# Regression with DL and tabular data

**Author**: Jonathan TRICARD

**Summary**: using a dataset propose by scikit-learn, we build a basic Neural Network model to predict the price of a house. We then try to explain your model with  the conditions tabular data in a case of a regression.
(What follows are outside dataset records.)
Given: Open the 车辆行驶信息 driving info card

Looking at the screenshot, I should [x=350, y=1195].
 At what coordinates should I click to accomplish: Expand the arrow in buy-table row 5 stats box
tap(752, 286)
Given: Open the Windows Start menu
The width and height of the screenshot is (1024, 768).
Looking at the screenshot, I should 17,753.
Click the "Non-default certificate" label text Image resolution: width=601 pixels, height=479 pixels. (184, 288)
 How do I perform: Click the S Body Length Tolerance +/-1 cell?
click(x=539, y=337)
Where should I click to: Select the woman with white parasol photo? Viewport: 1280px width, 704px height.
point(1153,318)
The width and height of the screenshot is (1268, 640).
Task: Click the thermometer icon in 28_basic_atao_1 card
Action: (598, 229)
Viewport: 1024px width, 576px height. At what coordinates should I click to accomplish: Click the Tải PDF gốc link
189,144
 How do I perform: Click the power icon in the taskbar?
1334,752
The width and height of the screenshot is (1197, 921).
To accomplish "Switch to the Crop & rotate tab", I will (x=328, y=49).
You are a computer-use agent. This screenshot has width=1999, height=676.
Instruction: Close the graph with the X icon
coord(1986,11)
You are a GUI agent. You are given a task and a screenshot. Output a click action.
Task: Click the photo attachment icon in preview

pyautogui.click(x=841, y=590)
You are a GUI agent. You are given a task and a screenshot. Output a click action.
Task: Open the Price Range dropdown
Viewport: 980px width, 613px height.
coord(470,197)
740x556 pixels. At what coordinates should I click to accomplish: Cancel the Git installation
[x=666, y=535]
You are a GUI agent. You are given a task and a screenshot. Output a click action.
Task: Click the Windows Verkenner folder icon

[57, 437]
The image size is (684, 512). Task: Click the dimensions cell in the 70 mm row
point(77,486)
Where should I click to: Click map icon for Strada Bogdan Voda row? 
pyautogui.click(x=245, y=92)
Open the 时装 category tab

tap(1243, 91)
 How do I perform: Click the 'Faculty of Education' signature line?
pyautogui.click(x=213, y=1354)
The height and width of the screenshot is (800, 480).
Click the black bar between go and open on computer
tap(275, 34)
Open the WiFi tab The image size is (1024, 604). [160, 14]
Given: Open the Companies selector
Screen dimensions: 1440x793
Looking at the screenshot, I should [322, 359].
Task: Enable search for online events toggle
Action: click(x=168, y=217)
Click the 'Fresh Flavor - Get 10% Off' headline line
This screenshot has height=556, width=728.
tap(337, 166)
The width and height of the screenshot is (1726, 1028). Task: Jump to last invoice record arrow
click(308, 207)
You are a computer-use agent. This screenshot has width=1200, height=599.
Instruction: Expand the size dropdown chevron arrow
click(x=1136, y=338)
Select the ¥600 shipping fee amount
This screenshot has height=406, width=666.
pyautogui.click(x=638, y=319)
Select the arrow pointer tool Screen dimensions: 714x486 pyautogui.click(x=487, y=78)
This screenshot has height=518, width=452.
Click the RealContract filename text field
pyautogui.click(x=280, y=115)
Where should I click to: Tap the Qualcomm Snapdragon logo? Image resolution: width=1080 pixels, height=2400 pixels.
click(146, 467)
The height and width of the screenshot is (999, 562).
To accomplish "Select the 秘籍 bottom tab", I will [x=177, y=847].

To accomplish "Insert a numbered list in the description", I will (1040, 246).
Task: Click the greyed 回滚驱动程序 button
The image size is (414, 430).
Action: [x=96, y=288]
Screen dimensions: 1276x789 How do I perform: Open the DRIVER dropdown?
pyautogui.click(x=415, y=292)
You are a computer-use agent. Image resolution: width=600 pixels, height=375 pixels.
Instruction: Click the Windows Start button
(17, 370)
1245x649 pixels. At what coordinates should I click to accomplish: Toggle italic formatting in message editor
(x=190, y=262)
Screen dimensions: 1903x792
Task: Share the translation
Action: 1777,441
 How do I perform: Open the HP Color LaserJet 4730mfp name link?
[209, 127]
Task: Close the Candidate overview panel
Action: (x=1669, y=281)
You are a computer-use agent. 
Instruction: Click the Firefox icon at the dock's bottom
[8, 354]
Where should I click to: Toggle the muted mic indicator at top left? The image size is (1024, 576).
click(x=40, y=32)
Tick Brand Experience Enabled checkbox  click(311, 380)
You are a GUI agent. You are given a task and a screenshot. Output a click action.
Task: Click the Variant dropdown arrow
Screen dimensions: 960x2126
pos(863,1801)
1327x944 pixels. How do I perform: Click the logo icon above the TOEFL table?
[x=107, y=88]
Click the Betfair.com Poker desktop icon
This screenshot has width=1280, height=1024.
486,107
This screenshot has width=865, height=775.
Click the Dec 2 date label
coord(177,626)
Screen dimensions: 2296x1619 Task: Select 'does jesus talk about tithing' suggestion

**ExplainDL**: create a HTML report to have visualizations to explain how deep learning model works.

## Import libraries

In [None]:
import os
import pandas as pd 

from sklearn.datasets import fetch_california_housing
from sklearn.model_selection import train_test_split
from sklearn.metrics  import mean_absolute_error, mean_squared_error, r2_score

import tensorflow as tf
from tensorflow.keras.models import Sequential
from tensorflow.keras.layers import Dense

from readml.logger import ROOT_DIR
from readml.explainers.dl.explain_dl import ExplainDL

**WARNING**: You absolutely need to use this before the training of the model and the run of ExplainDL in notebooks, if not it would produce an error when you run ```ExplainDL().explain_tabular()```.

In [None]:
tf.compat.v1.disable_v2_behavior()

In [None]:
print(tf.executing_eagerly())
assert tf.executing_eagerly() == False

## Import data

In [None]:
def create_and_split_dataframe():
    dict_data = fetch_california_housing()
    X = pd.DataFrame(dict_data["data"], columns=dict_data["feature_names"])
    y = pd.DataFrame(dict_data["target"], columns=dict_data["target_names"])
    X_train, X_test, y_train, y_test = train_test_split(X, y, test_size=0.3, random_state=42)
    df_train = X_train.copy()
    df_train[y_train.columns.values[0]] = y_train
    df_test = X_test.copy()
    df_test[y_test.columns.values[0]] = y_test
    return X_train, X_test, y_train, y_test, df_train, df_test

In [None]:
X_train, X_test, y_train, y_test, df_train, df_test = create_and_split_dataframe() 

## Train model

In [None]:
def baseline_model(input_dim):
	model = Sequential()
	model.add(Dense(13, input_dim=input_dim, kernel_initializer='normal', activation='relu'))
	model.add(Dense(1, kernel_initializer='normal'))
	model.compile(loss='mean_squared_error', optimizer='adam')
	return model

In [None]:
model = baseline_model(X_train.shape[1])
model.fit(X_train, y_train, epochs=5, batch_size=10)

In [None]:
y_pred_rnn = model.predict(X_test) 

In [None]:
mae_rnn = mean_absolute_error(y_test, y_pred_rnn)
mse_rnn = mean_squared_error(y_test, y_pred_rnn)
r2_rnn = r2_score(y_test, y_pred_rnn)

print("MAE : ", mae_rnn)
print("MSE : ", mse_rnn)
print("R2 : ", r2_rnn)

## Use intelligibility from readml

 **WARNINGS**: Take care of change de config_local.cfg to adapt it to the use case, you may need to re run ```pip install -e .``` after the change in the configuration.

In [None]:
model_explain = model # The model you use
task = "regression" # here we try to solve a regression problem
features_name = list(X_train.columns) # all the features without de target column
out_path = "../outputs/notebooks/" # the path where you want to save the report
out_path = os.path.join(ROOT_DIR, out_path)
if not os.path.exists(out_path):
    os.makedirs(out_path)

 If you just want to try it, take care of take only the ```.head()``` to have report on only a small part of the observation, because this would run and do intelligibility on each row you give to the ```.explain_tabular()``` method.

In [None]:
exp = ExplainDL(
                model=model_explain,
                out_path=out_path,
                )

In [None]:
exp.explain_tabular(
                df_test.head(), # you need to use the dataframe with features and target into
                features_name=features_name, 
                task_name=task,
                )